▶ Problem description: What lines of the material hold the string "agent"? Pull each of them out.
Raw data section start
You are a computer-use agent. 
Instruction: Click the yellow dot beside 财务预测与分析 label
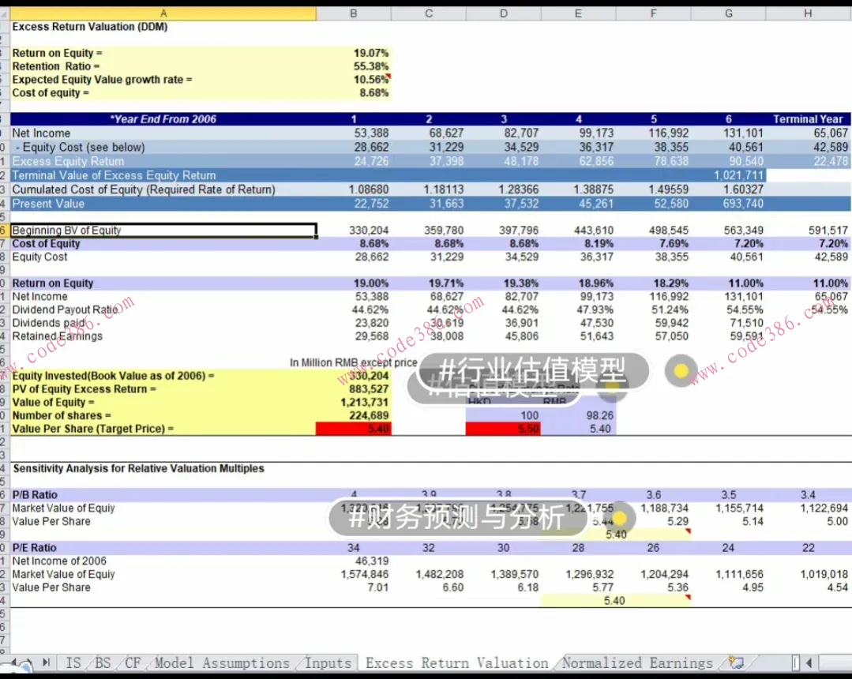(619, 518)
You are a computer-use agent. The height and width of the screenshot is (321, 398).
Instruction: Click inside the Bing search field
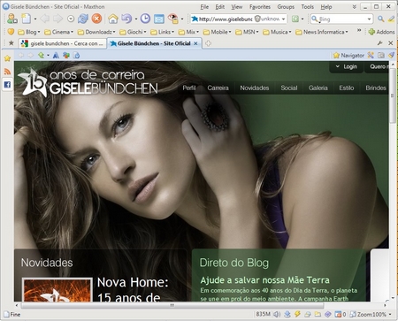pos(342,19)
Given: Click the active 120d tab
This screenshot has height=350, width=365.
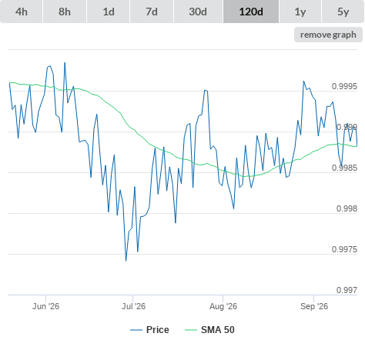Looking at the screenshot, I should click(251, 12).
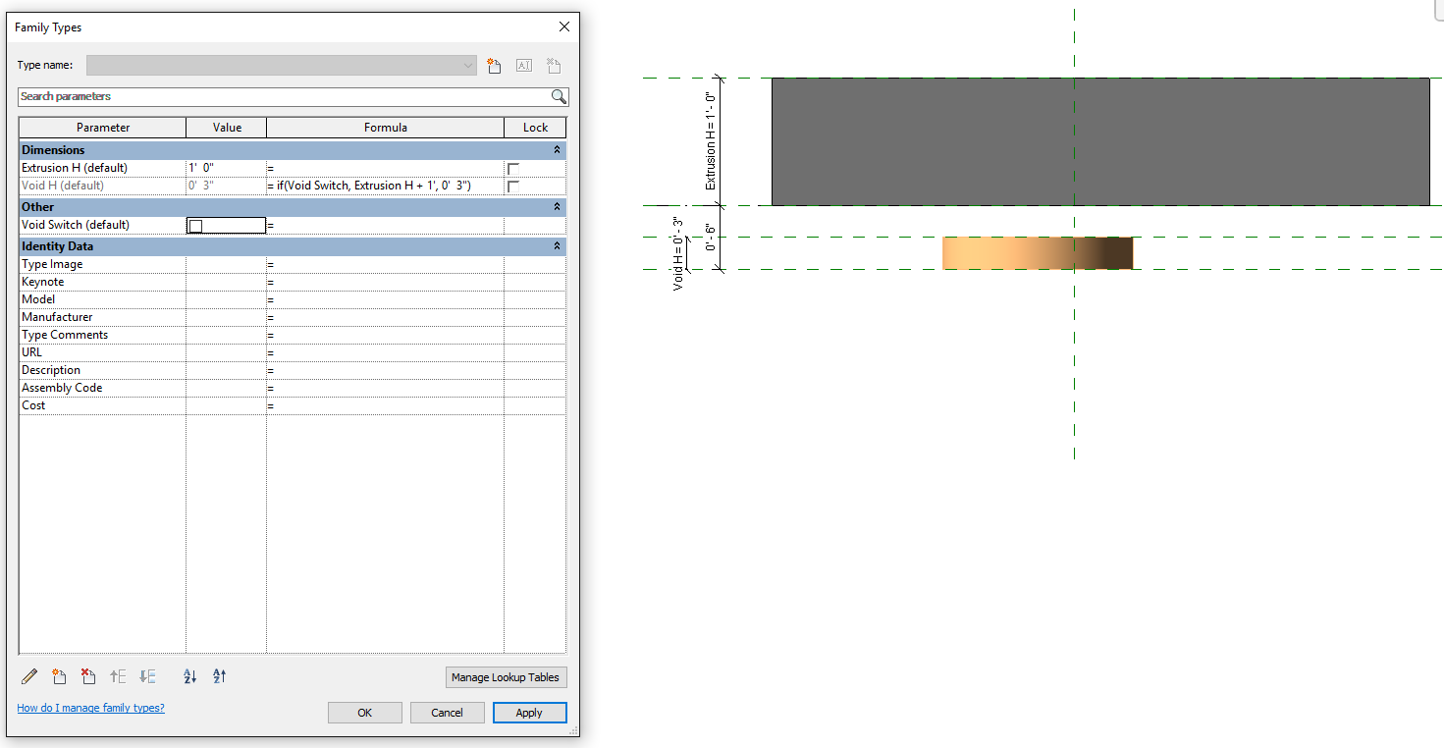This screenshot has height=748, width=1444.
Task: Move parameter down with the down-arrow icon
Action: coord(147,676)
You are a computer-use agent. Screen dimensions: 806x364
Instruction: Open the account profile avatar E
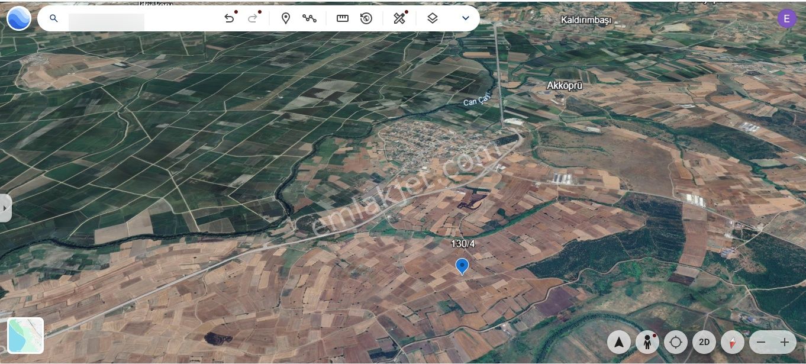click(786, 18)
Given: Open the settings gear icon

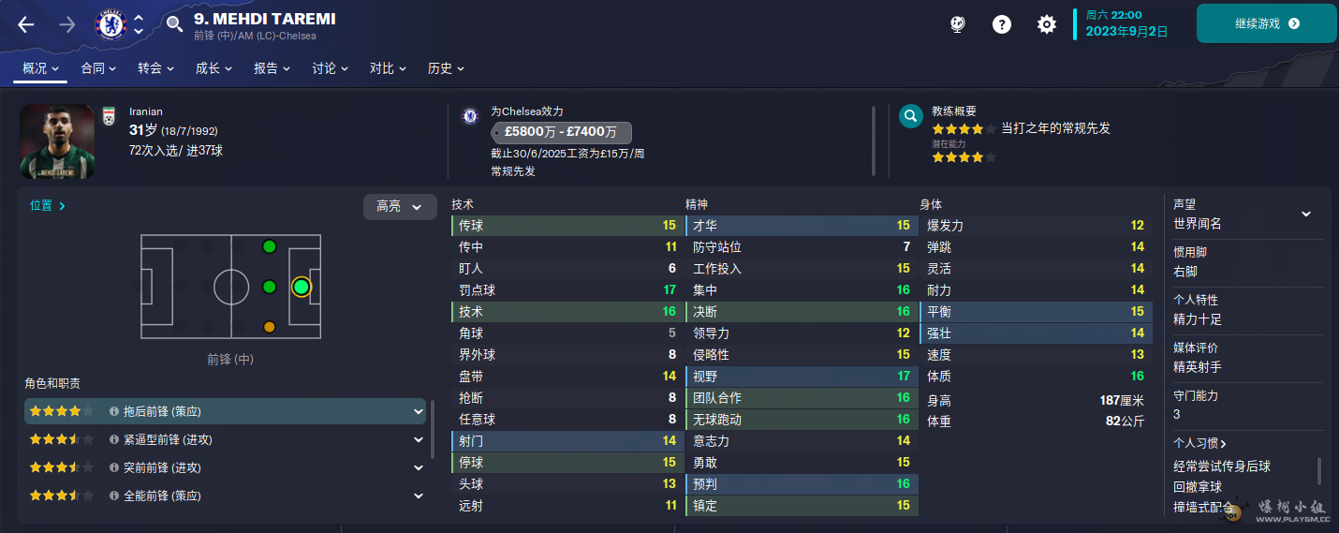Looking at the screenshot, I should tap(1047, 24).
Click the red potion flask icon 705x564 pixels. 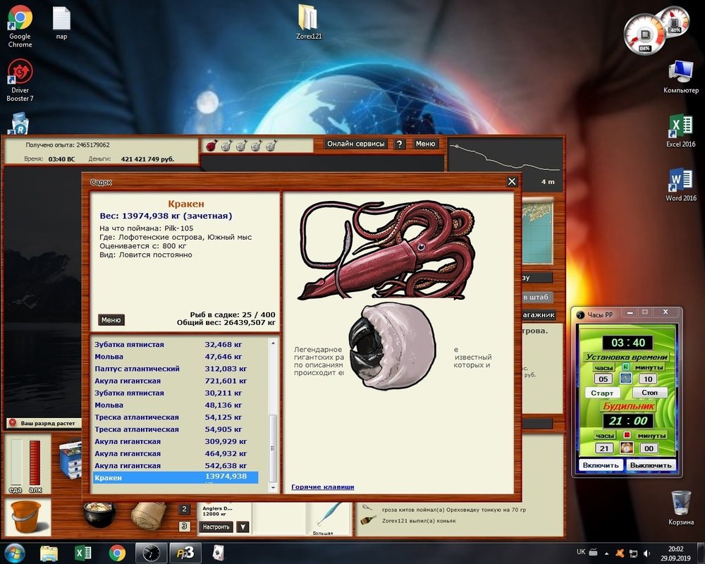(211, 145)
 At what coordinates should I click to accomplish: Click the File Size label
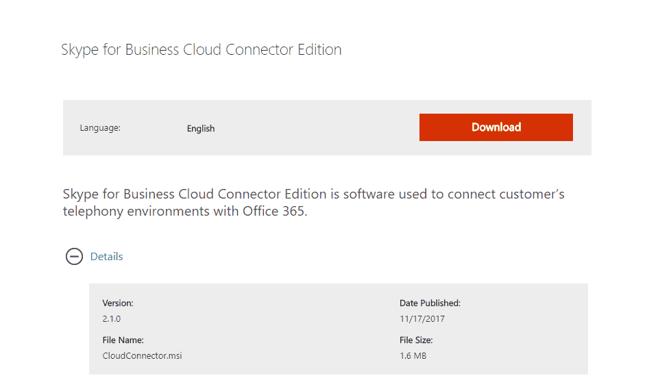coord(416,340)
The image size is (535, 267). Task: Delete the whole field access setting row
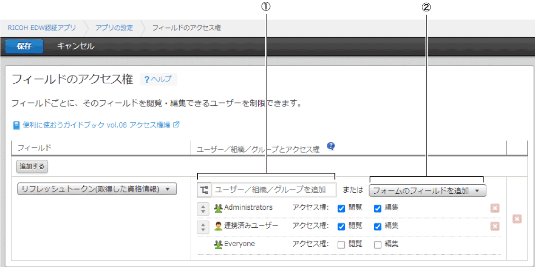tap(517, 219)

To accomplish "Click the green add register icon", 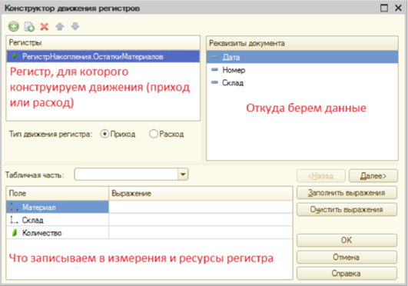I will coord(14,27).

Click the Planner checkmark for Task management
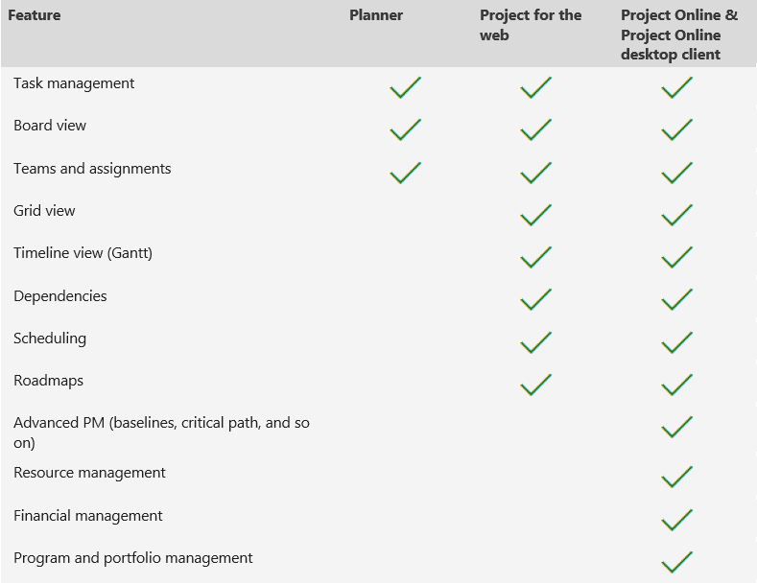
Raw data section end
▶ Response area:
You are a computer-use agent. 
You are a computer-use agent. The height and width of the screenshot is (321, 398).
You are a computer-use agent. Screen dimensions: 806x364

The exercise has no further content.